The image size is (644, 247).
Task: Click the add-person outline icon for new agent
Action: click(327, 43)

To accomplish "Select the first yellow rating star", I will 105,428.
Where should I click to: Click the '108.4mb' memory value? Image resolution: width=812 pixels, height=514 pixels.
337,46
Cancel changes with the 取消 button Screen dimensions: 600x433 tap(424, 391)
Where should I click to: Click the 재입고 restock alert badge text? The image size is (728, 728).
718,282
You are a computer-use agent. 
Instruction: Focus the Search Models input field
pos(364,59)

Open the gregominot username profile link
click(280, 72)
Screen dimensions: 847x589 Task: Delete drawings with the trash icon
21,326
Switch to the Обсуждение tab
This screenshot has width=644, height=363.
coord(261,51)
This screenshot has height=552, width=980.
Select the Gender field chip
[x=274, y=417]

...

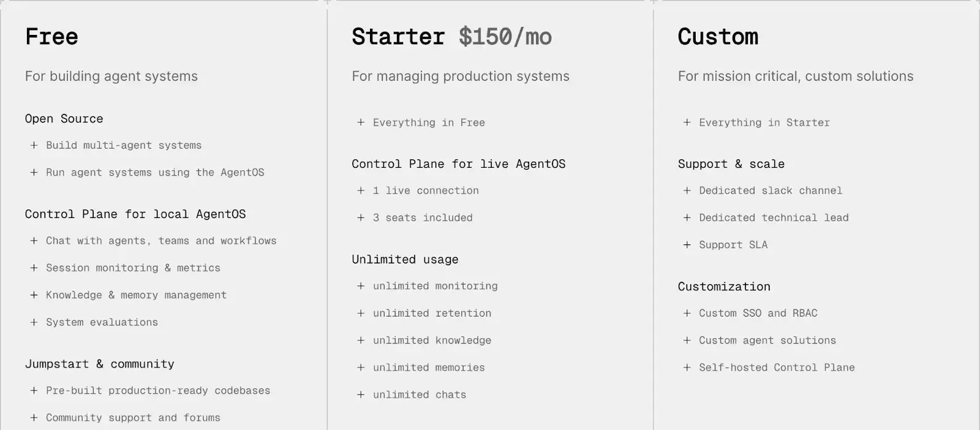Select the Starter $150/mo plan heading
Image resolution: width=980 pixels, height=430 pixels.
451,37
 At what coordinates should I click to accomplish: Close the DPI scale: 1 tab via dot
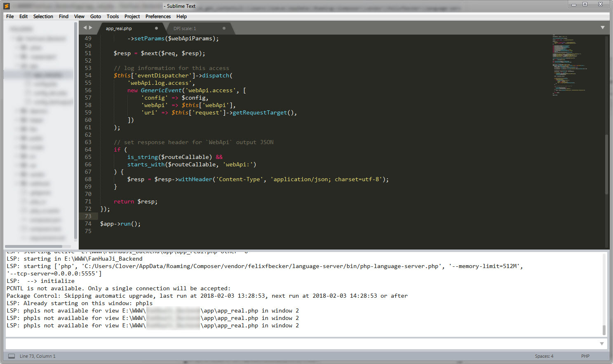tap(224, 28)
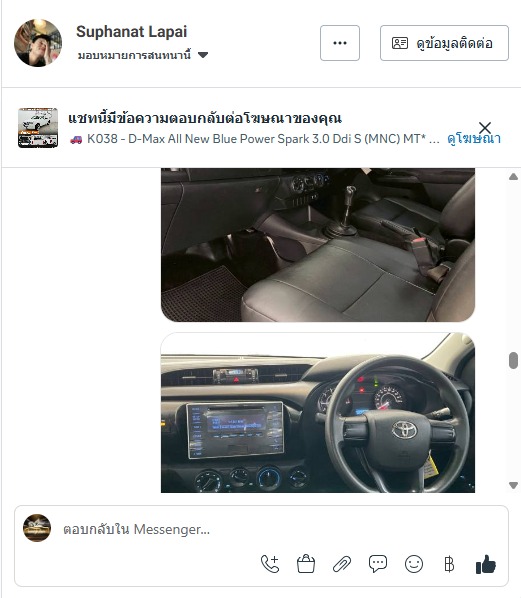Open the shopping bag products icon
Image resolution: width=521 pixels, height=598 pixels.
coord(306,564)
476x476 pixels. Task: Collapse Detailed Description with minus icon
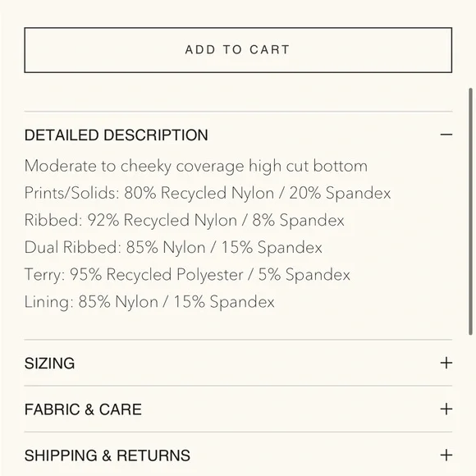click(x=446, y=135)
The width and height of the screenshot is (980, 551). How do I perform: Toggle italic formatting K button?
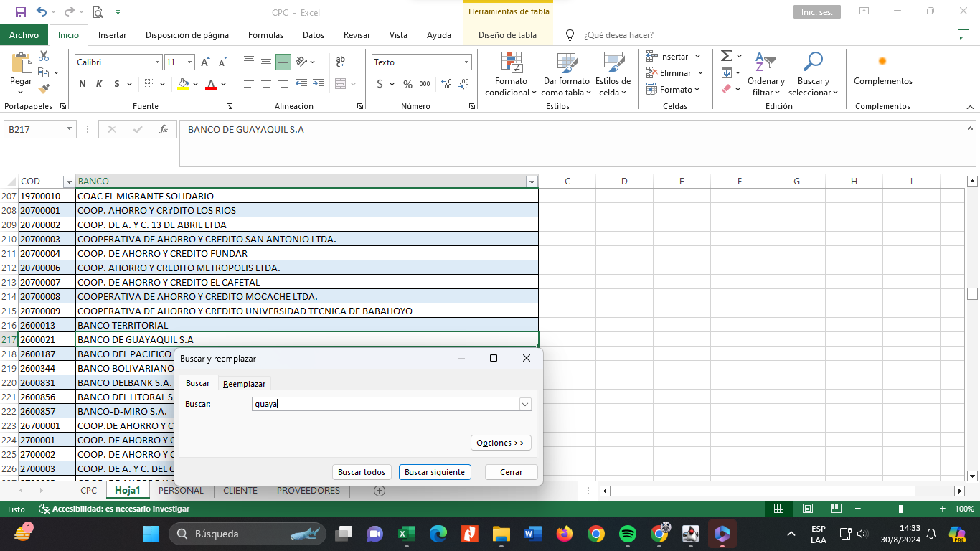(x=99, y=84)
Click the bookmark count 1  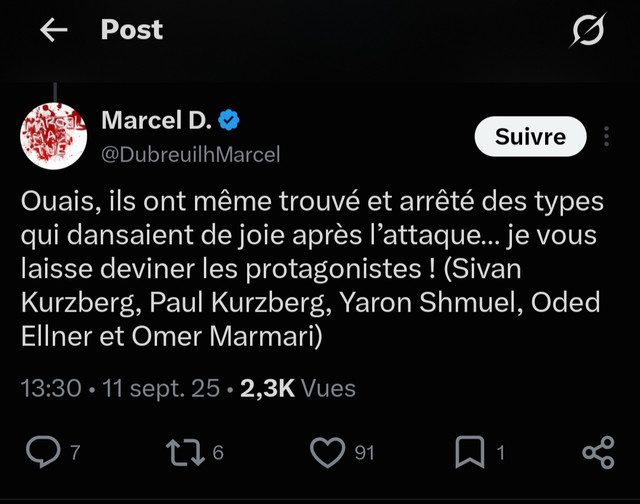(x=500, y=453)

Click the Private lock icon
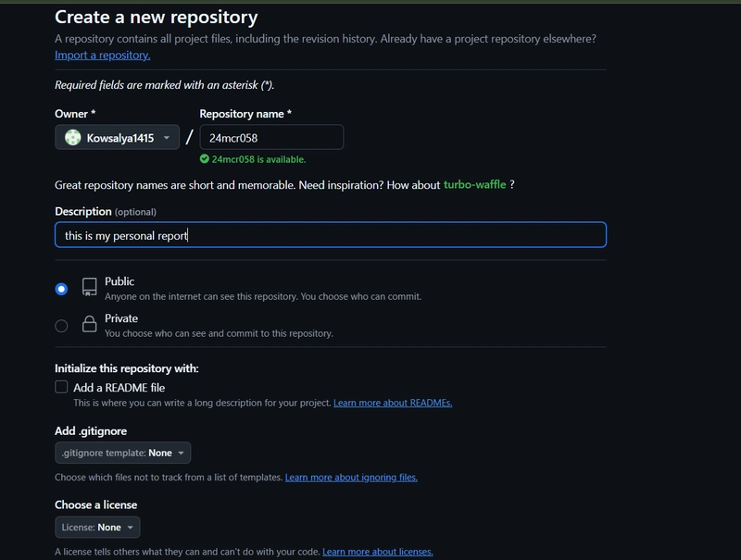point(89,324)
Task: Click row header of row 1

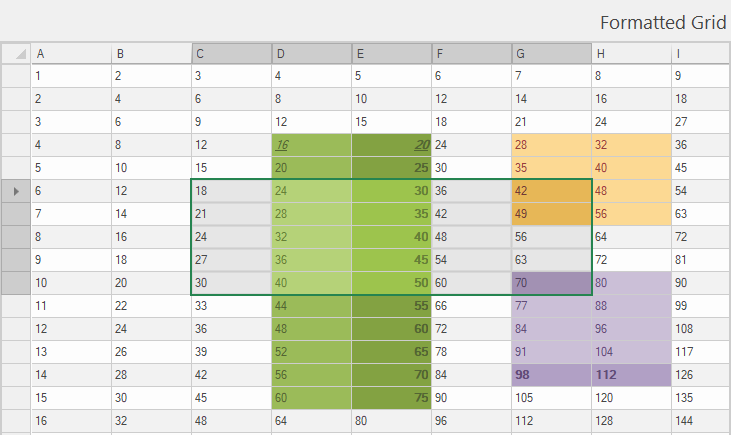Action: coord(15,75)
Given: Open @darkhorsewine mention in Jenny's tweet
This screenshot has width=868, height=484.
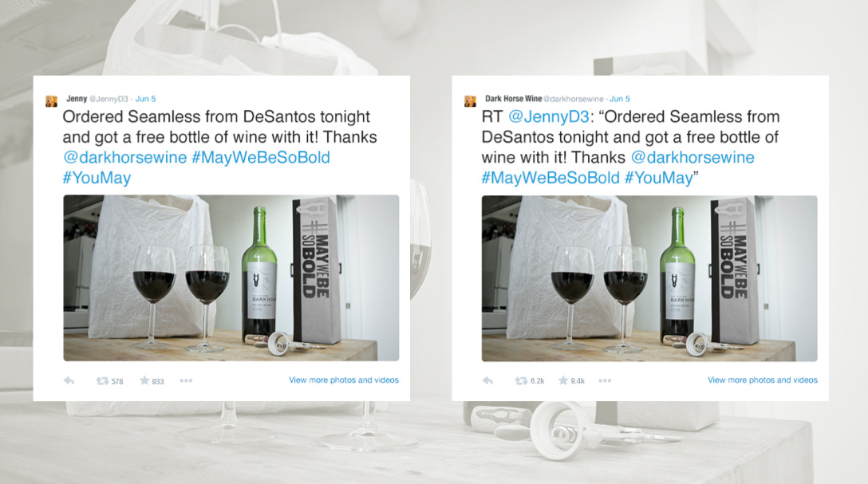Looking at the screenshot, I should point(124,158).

---

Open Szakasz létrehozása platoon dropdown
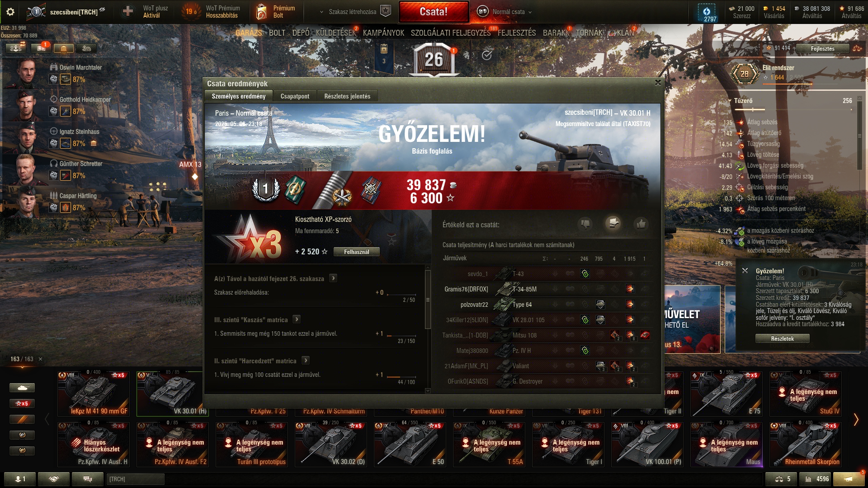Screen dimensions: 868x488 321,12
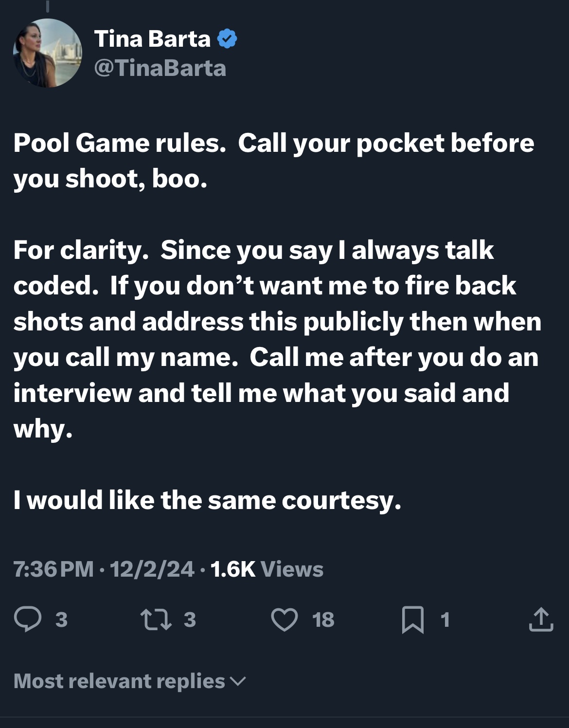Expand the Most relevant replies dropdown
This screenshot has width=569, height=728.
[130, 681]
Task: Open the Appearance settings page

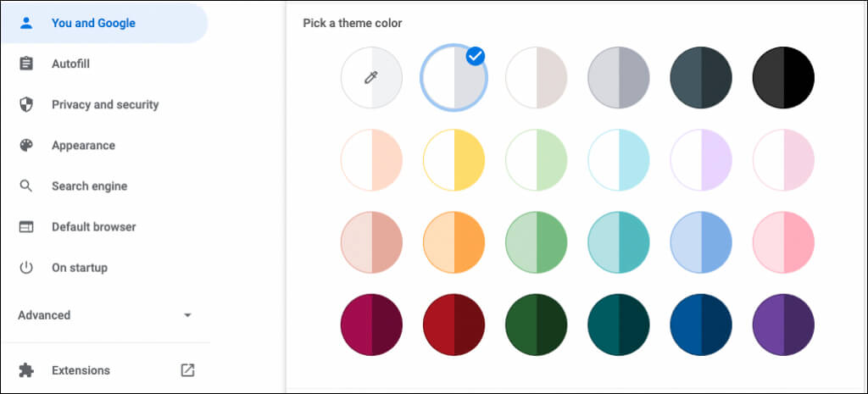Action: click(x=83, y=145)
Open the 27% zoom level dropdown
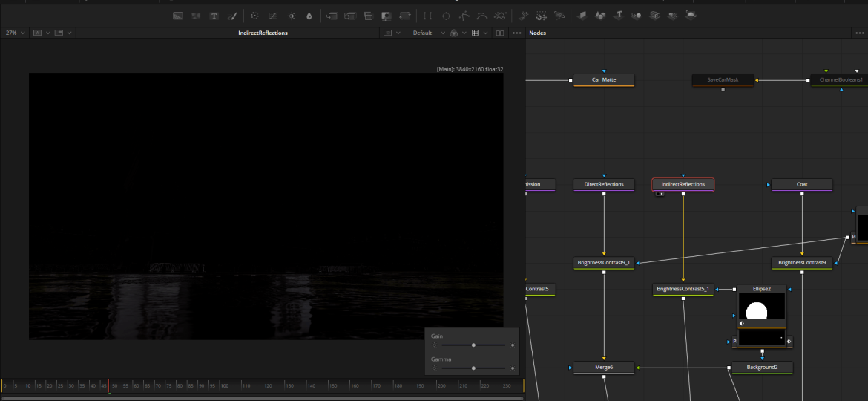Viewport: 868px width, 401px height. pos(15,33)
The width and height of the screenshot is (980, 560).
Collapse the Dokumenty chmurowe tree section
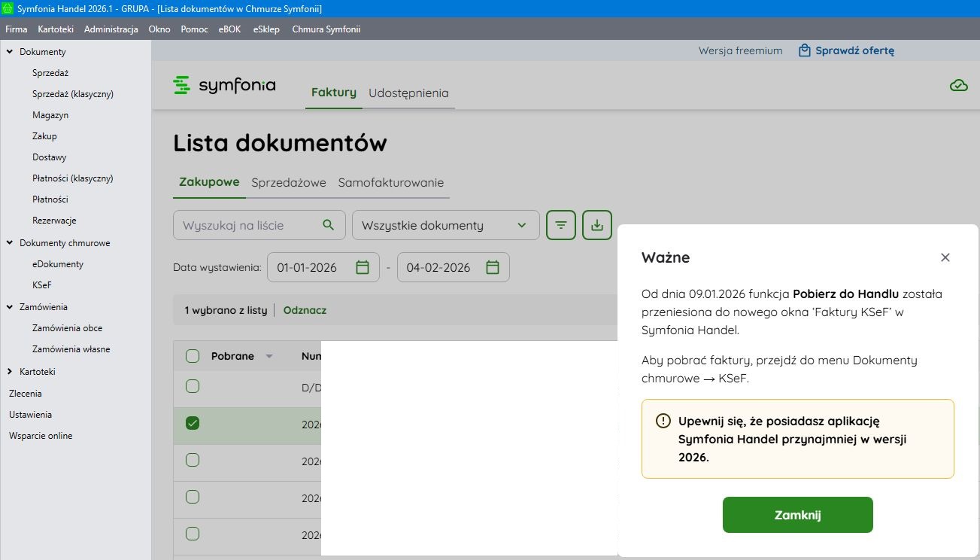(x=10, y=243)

| Exercise directions |
From the records above, reproduce exactly the lines from the one with "You are a computer-use agent." to the one with "This screenshot has height=552, width=980.", both included, and no others.

| Response area |
You are a computer-use agent. 
Instruction: Focus the Search Models input field
pos(364,59)

Open the gregominot username profile link
click(280, 72)
Screen dimensions: 847x589 Task: Delete drawings with the trash icon
21,326
Switch to the Обсуждение tab
This screenshot has width=644, height=363.
coord(261,51)
This screenshot has height=552, width=980.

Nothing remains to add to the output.